WHAT TO DO — Lines below starting with the line with "Accessories (123, 83)" and going on through the line with "Image resolution: width=820, height=1180." must be output exactly; the rest of the records must be left out.

Stored data
* * * *

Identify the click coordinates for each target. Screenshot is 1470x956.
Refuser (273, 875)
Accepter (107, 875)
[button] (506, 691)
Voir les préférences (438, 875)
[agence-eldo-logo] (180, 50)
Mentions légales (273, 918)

* * * *

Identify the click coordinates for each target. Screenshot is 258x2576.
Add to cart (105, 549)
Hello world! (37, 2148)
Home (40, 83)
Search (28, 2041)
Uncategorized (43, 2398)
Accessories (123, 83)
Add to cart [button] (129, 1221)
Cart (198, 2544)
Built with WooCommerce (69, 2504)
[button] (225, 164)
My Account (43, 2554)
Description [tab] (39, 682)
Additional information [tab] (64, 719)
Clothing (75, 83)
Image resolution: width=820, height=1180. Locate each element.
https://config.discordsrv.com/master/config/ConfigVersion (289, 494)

* * * *

THE ANSWER —
Accessories (123, 83)
Add to cart [button] (129, 1221)
Cart (198, 2544)
Built with WooCommerce (69, 2504)
[button] (225, 164)
My Account (43, 2554)
Description [tab] (39, 682)
Additional information [tab] (64, 719)
Clothing (75, 83)
Image resolution: width=820, height=1180. Locate each element.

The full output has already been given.